LONDON — For the past six months, President Bush and British Prime Minister Tony Blair have been trumpeting to the world their shoulder-to-shoulder stance on Iraq.
"Our two countries are joined in large tasks because we share fundamental convictions," said a typically obtuse Mr. Bush in April. Mr. Blair has taken on his antiwar critics in Britain by insisting: "I believe in this British-American alliance ... and I will fight long and hard to maintain it."
Blair is expected to arrive in the US Thursday to meet with the president, so it seems that their "special friendship" has even survived the transatlantic spat over the prewar evidence of weapons of mass destruction.
How nice - except for one thing. This friendship has been in short supply on the ground in Iraq.
While political leaders talk about standing shoulder to shoulder, their forces in Iraq have barely been able to see eye to eye. Instead, British and American troops have bickered over everything from friendly fire to war crimes. How come?
The myth of Britain and America's friendship was shattered in the early days of the war, by British troops' angry response to friendly fire. In earlier wars, death and injury by friendly fire were largely seen as a tragic, but unavoidable, part of modern warfare. This time, when Americans killed three Britons at the end of March, British troops cited it as evidence of America's blind arrogance.
"He had absolutely no regard for human life," said British Lance Cpl. Steven Gerrard in March, of the US fighter pilot who fired on his armored vehicle. "I think [the Americans] are just ignorant," said British squaddie Chris Finney. British Lt. Alex MacEwen told The Times of London that his family had been right when they had warned him: "Don't worry about the Iraqis, it's the Americans you want to watch."
Then came the war crimes accusations. In mid-May, US Maj. Re Biastre accused British Lt. Col. Tim Collins of pistol-whipping an Iraqi civic leader and kicking POWs. It later transpired that Major Biastre was bitter after Colonel Collins had apparently bossed him around during the war. But the accusations were enough to "breed tension," as The Salt Lake Tribune put it, between the US and Britain.
British commentators responded by questioning the cheek of Americans talking about war crimes, "when dozens, if not hundreds, of Iraqi civilians were killed for simply driving their cars in relative proximity of US forces."
Now, the "allies" clash over which side is doing a better job in postwar Iraq.
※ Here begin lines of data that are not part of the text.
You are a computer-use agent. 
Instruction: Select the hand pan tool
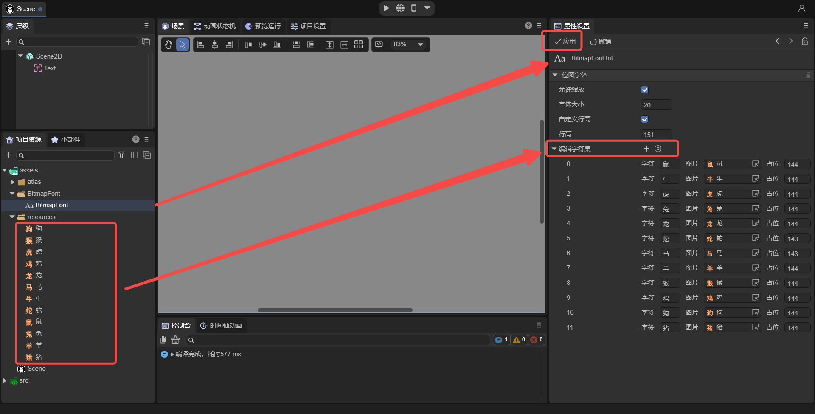point(169,45)
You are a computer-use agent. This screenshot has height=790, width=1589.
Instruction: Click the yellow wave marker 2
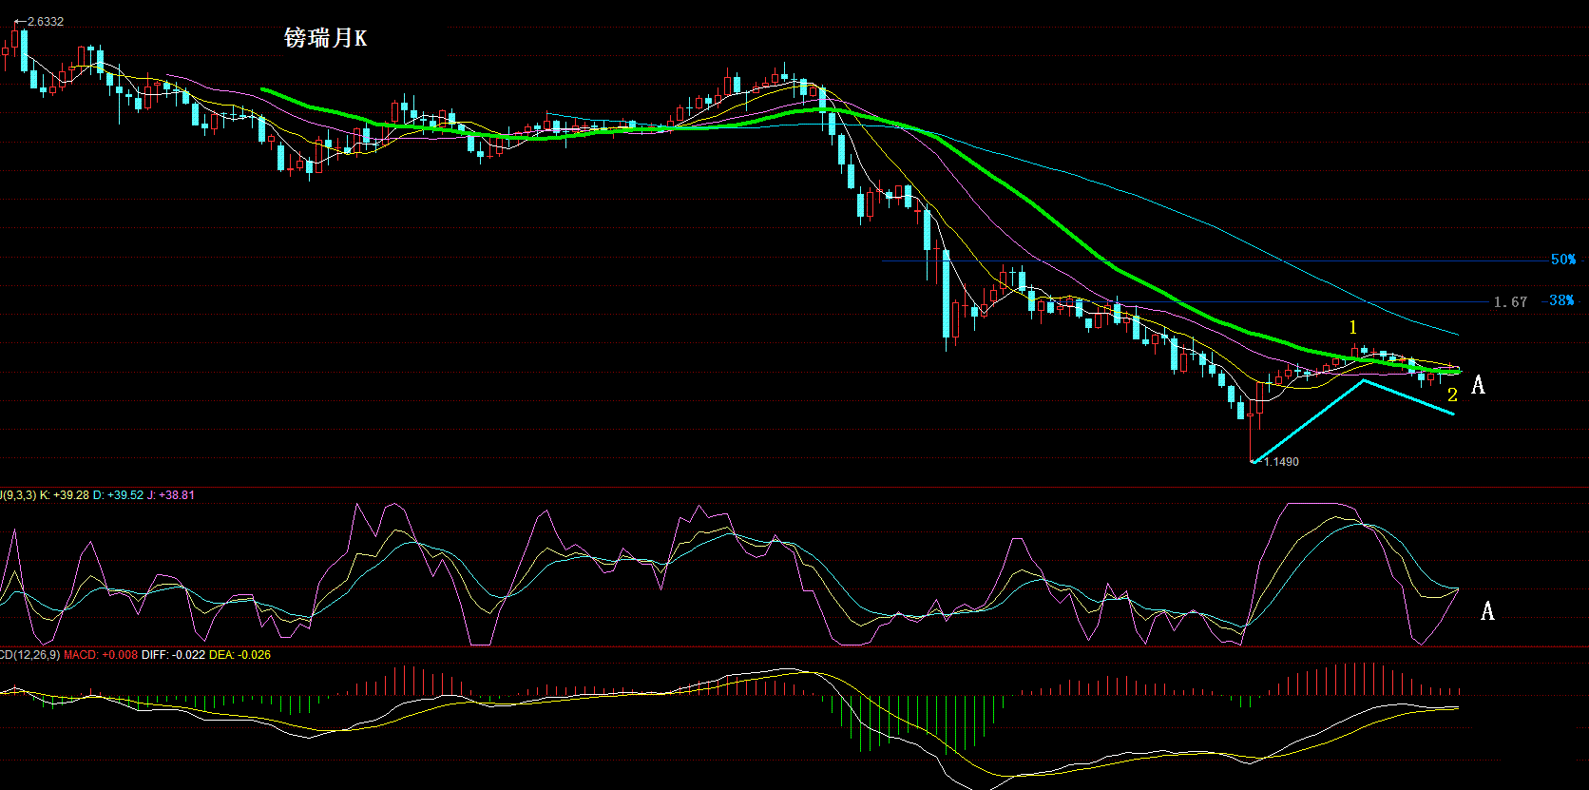tap(1452, 395)
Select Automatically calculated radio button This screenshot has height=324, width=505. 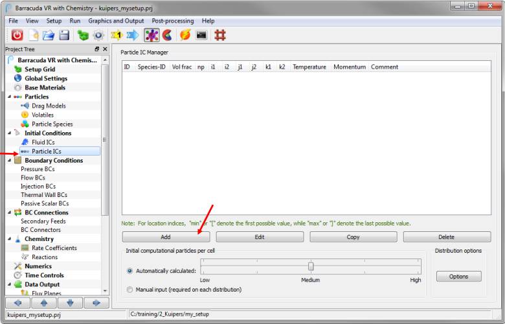coord(130,271)
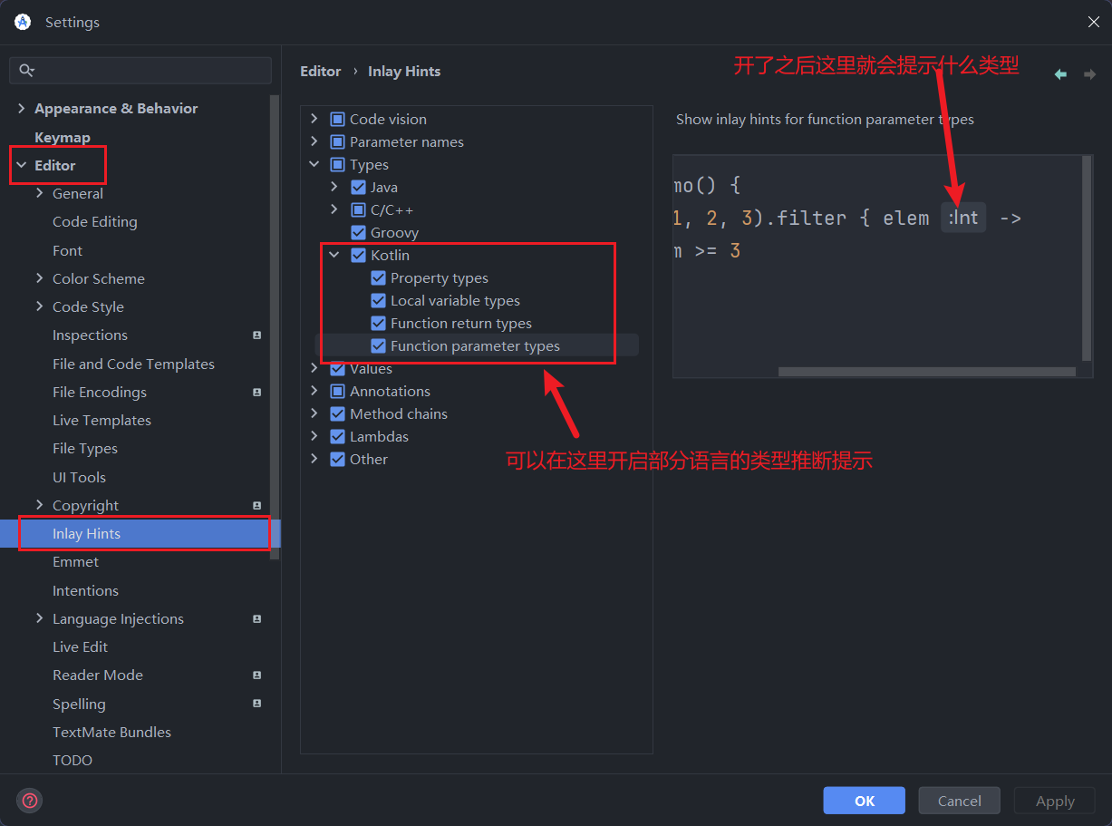The height and width of the screenshot is (826, 1112).
Task: Click the preview pane horizontal scrollbar
Action: [x=924, y=371]
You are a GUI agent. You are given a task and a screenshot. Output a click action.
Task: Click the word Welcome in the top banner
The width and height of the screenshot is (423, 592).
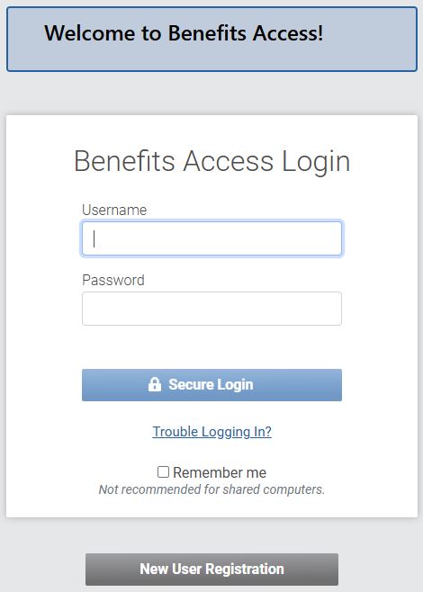pos(90,33)
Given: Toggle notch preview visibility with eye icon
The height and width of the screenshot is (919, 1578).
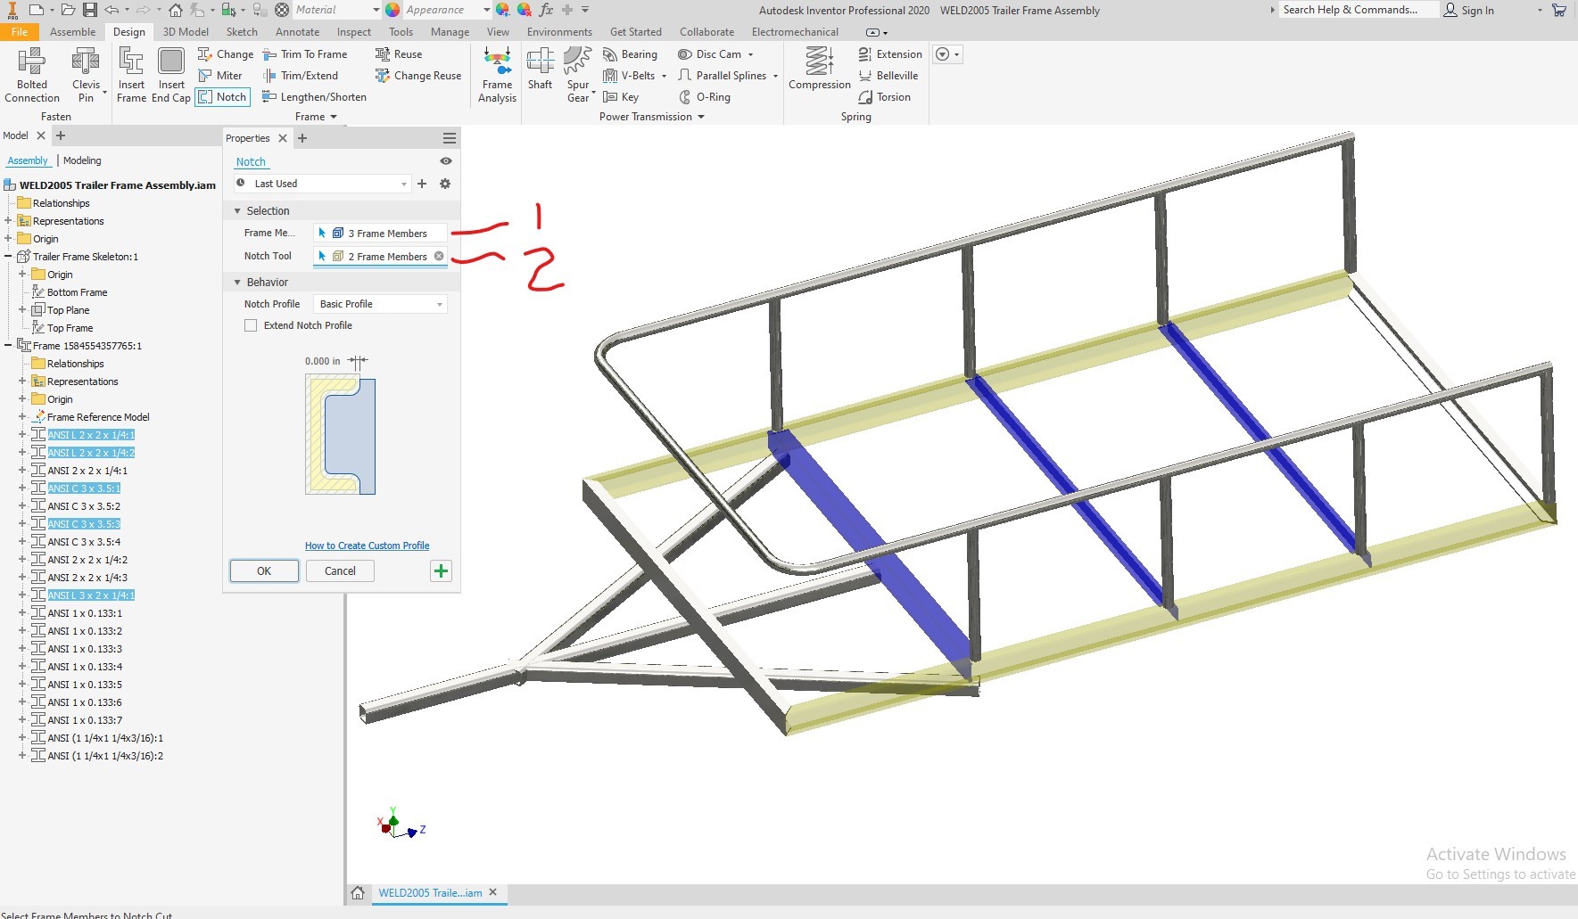Looking at the screenshot, I should point(444,160).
In May, a British source told the Guardian that where British forces had made a success of Basra, US forces were messing up in Baghdad: "In the capital the US forces have not adopted the mingling profile with the populace that has been a success in other cities."
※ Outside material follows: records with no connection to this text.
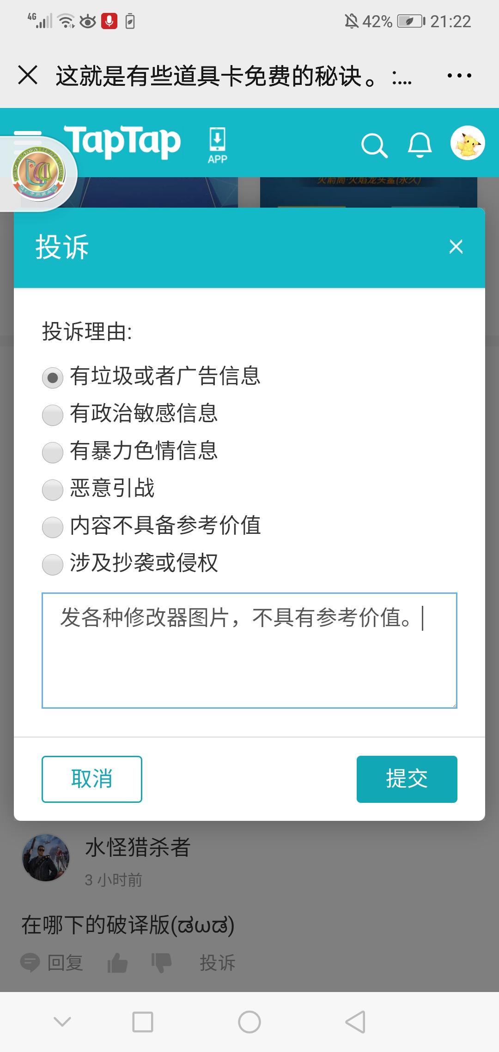The height and width of the screenshot is (1052, 499).
Task: Tap the Pikachu profile avatar
Action: click(468, 143)
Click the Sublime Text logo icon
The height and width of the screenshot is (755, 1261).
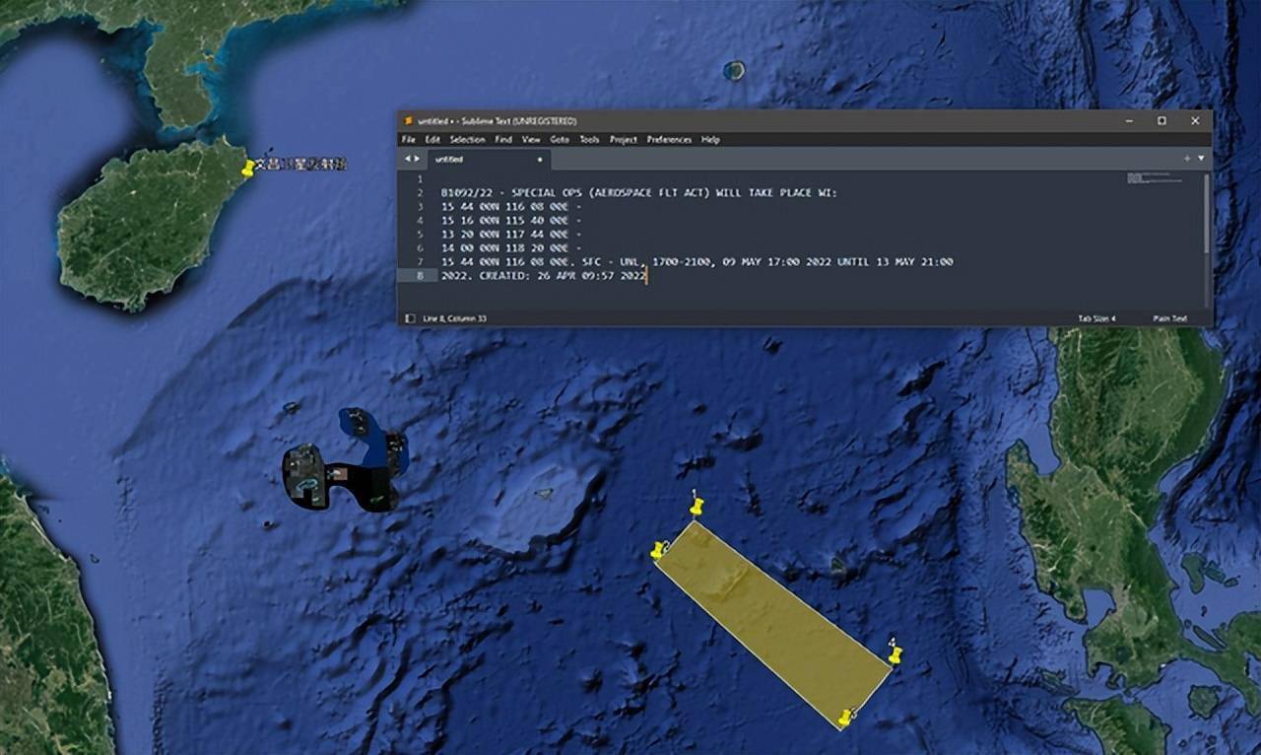click(408, 120)
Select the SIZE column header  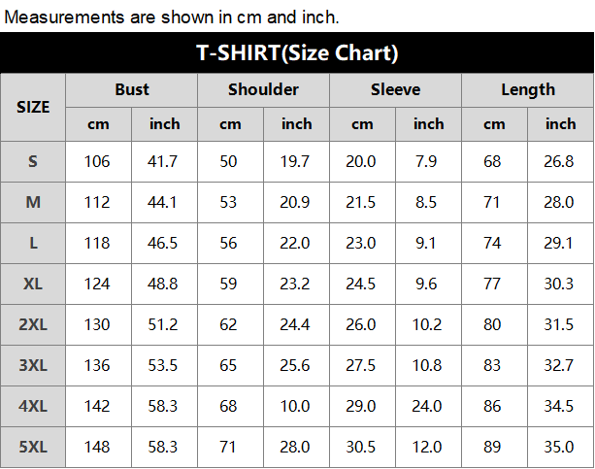[x=33, y=107]
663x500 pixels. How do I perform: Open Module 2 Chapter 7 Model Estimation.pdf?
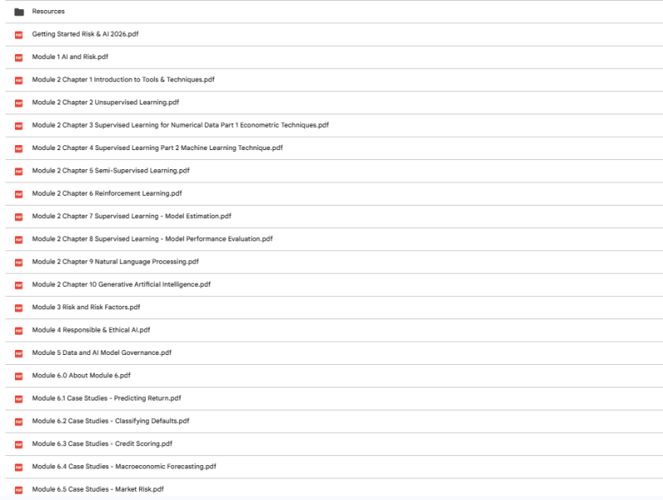tap(132, 216)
American sources have said that "peacekeeping is for wimps," in what some interpret as a sly aside against the beret-wearing Brits.
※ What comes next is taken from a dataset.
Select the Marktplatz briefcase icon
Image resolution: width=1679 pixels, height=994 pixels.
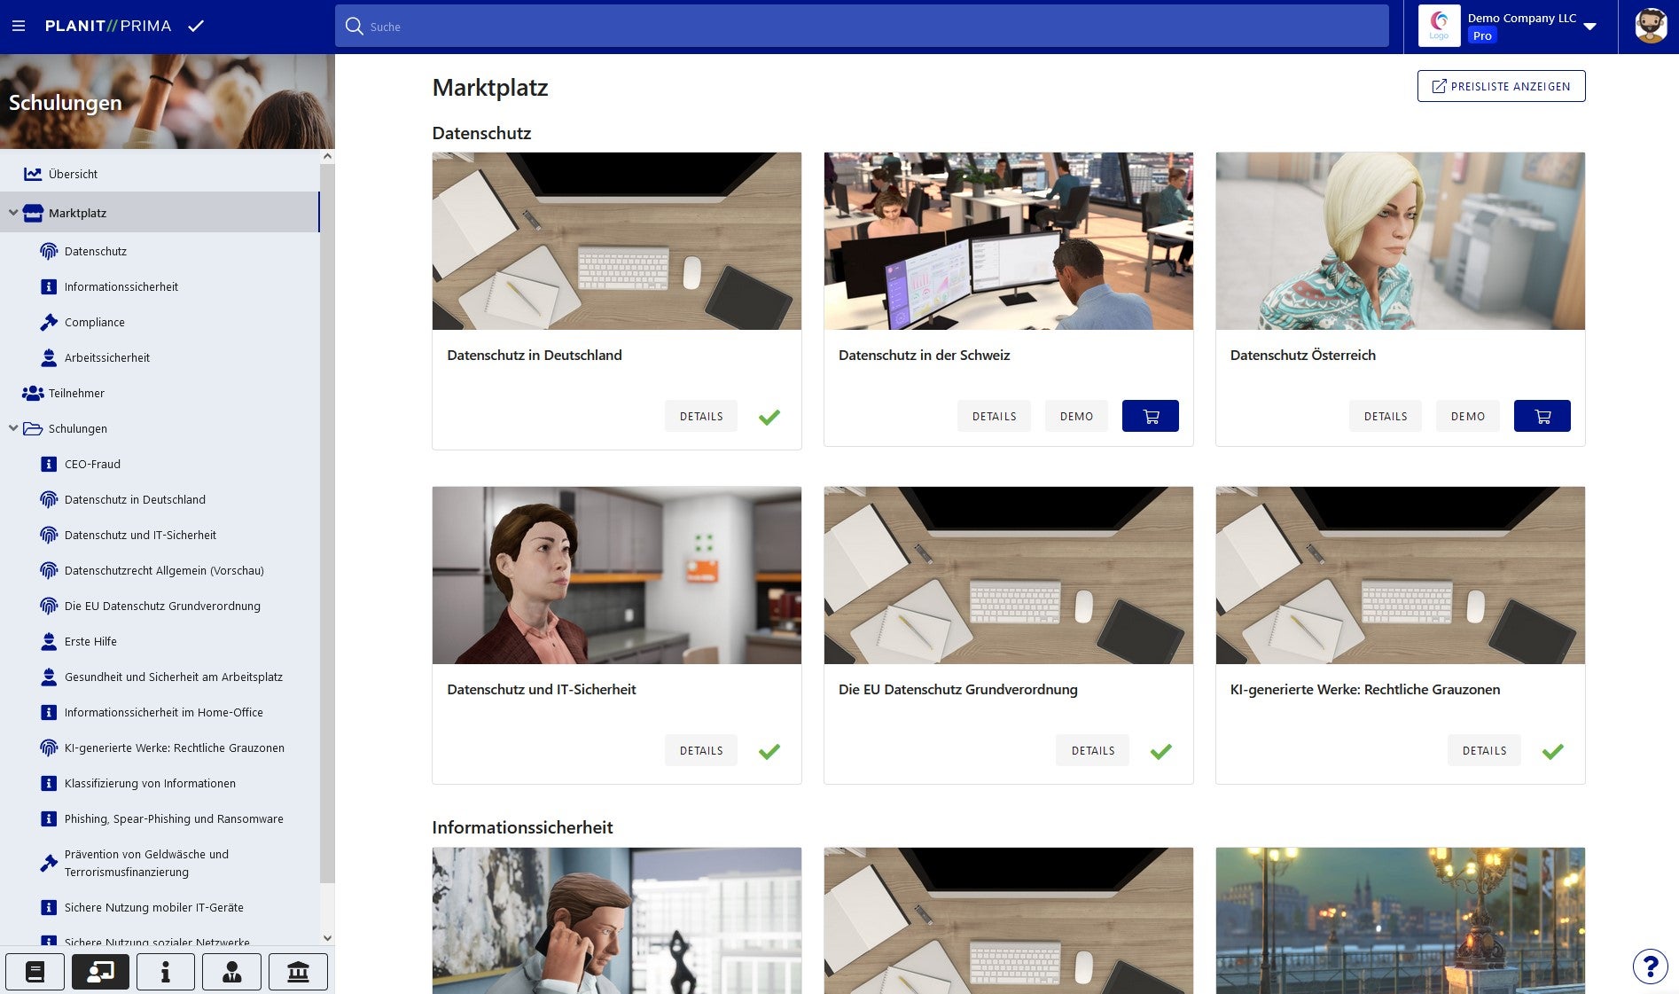coord(33,213)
This argument reached its ugliest when six British military policemen were killed in Majar al-Kabir at the end of June. Some in the British camp blamed America, arguing that Washington's ineptitude had made Iraq an increasingly dangerous place. Under the headline "Brits have paid price for poor US strategy" in The Daily Mirror, Sir Tim Garden, former British assistant chief of the defense, said: "Using hard military firepower to keep the peace, as the USA seems to, is likely to be counterproductive.... The US leadership in Iraq has not been very clever."
What kind of "special friends" argue so publicly in the heat of war? What sort of "coalition" uses the highly charged language of war crimes to score points against its own side?
The disparity between Bush and Blair's "joint commitment" over Iraq and the spats on the ground captures an essential truth of the Iraqi war - it looked good on paper, but the reality has been a lot uglier and more complicated.
It is one thing for Bush and Blair to conjure up solidarity on the White House lawn, in a smiling "coalition of the willing" for the assembled press and photographers. But solidarity on the battlefield is a different matter. Soldiers need more than words and handshakes in order to feel united. In the midst of war, they need aims and goals, missions and time scales, to build wartime trust, friendship, and solidarity. Yet these things have been missing in the confused mess that is postwar Iraq - leaving coalition troops in disarray, squabbling like schoolchildren over who messed up most.
As Bush and Blair continue to backslap at home, their troops are likely to continue backbiting in Iraq.
• Brendan O'Neill is assistant editor of spiked-online.com.